You might want to check out my post from two days ago titled: Household is me, my husband and his "other" significant other. Sounds like we have a similar situation to yours, although I encouraged him to seek out partners on Ashley Madison, which includes people who are single--or whose partners are asexual or who are simply open to polyamorous relationships. (My first, erroneous impression of the site was that it was just where people went if they wanted affairs behind a spouse's back.)

Fascinating thread there @Rava

 

It is the first time I've heard from the asexual's perspective when such things work. I shared it with my husband as well, and he can resonate with the feeling. He's perhaps been more eager than I am* that I find someone I genuinely vibe with, including sexually. And at the same time, when we tried to imagine the situation with the two of us, we could relate with the "loss of exclusivity" as well - neither of us can currently imagine not sleeping in each other's arms and all tangled up when we are home, and I can't imagine what it would do to him to know I was sleeping with someone else while he was alone.
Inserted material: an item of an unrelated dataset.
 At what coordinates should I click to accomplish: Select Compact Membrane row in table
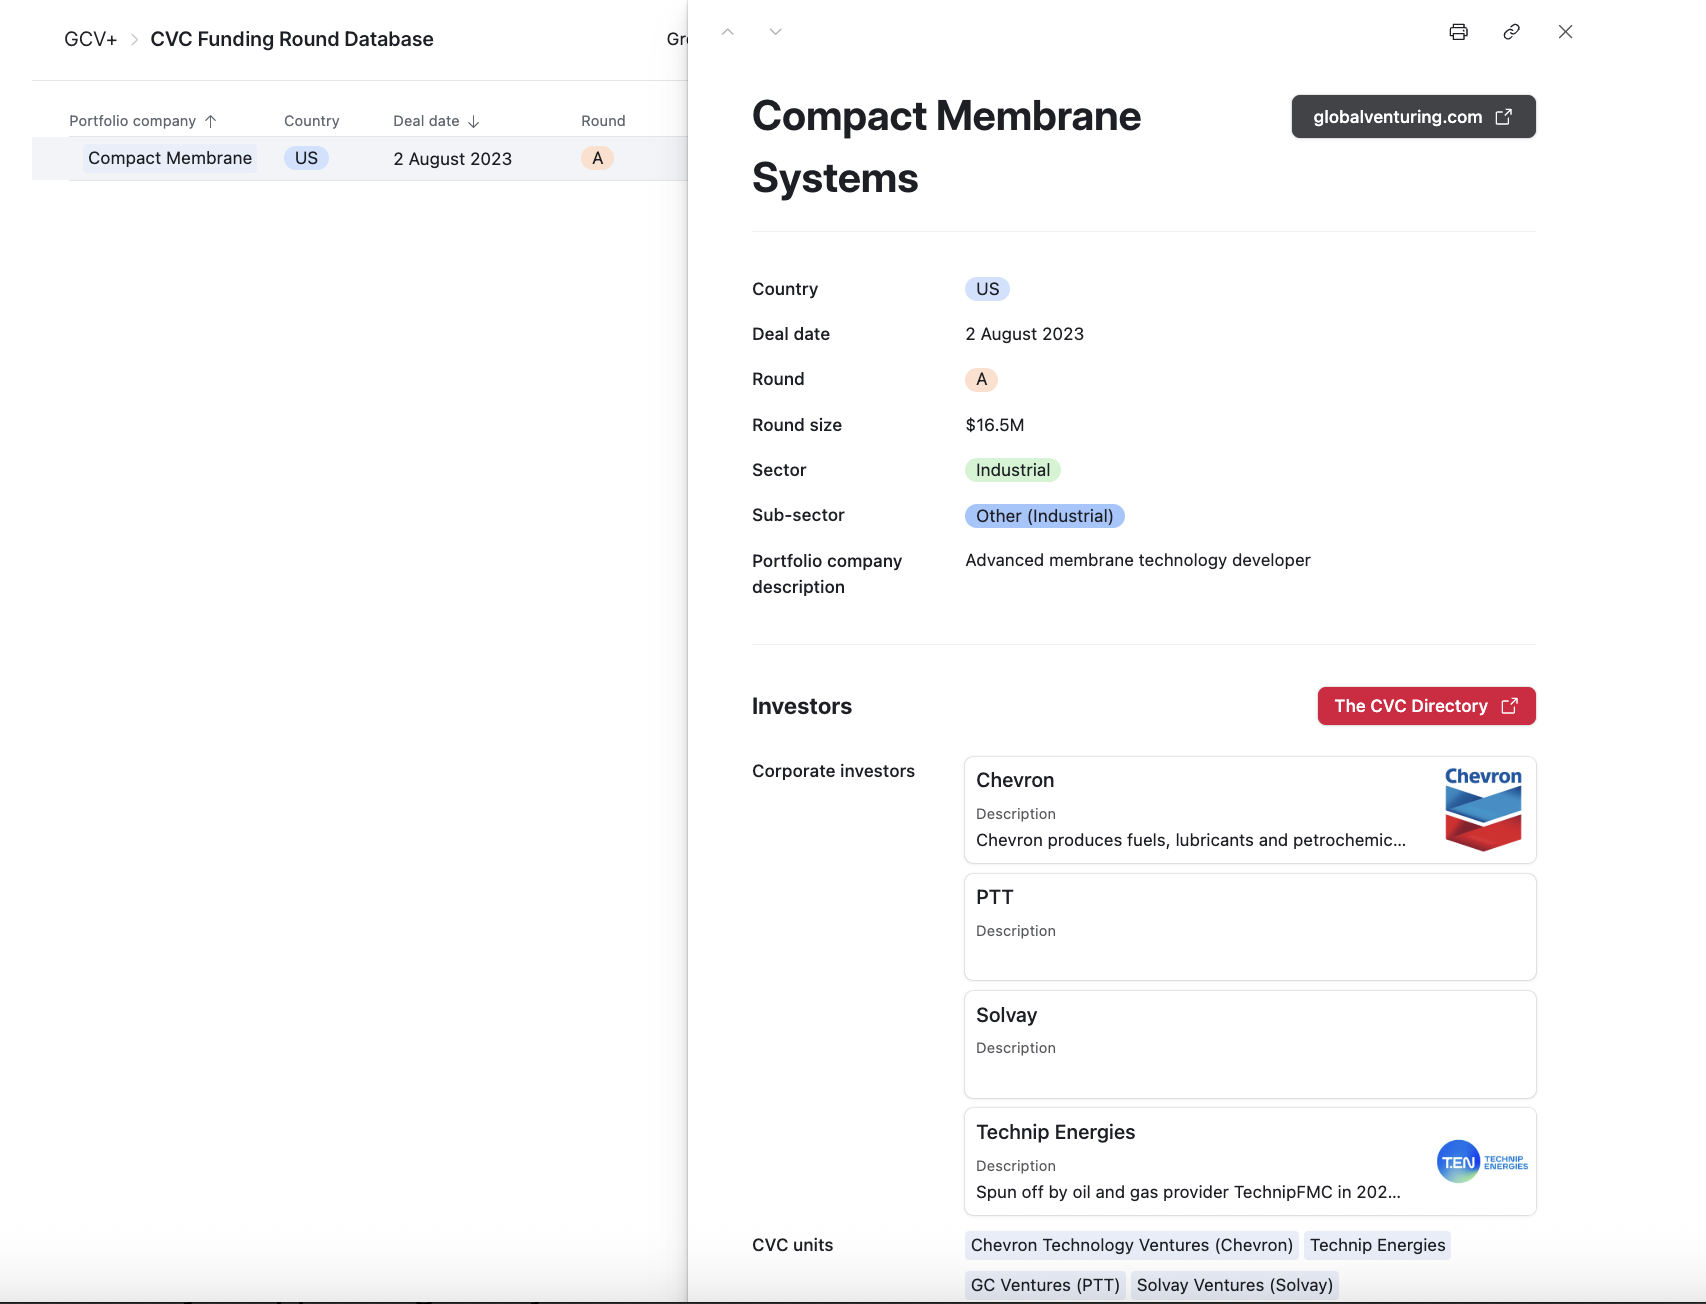170,158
We even separated bedrooms for a while when the mismatch got stressful, only to realize not sleeping together was no fun. lol

 

And yet we can see how with enough love, it would not just be possible, but joyous. It is a possible vision of a future and makes me feel a lot more optimistic about my dating efforts.

 

Thank you for sharing.

 

*More social than I am, not in the sense of pushing me into something I don't want, but he's naturally very social and I am... NOT. So when it comes to things like dates, unless I really like the person, I'm not even interested in casually meeting and he's like "How are you ever going to find someone if you don't even meet them first?" In the sense, he understands I'd like to already have had a good lover and also understands that I'm not really good at the process of getting there, so is very involved in discussing how things are going in the sense of being supportive, not pushy or intrusive.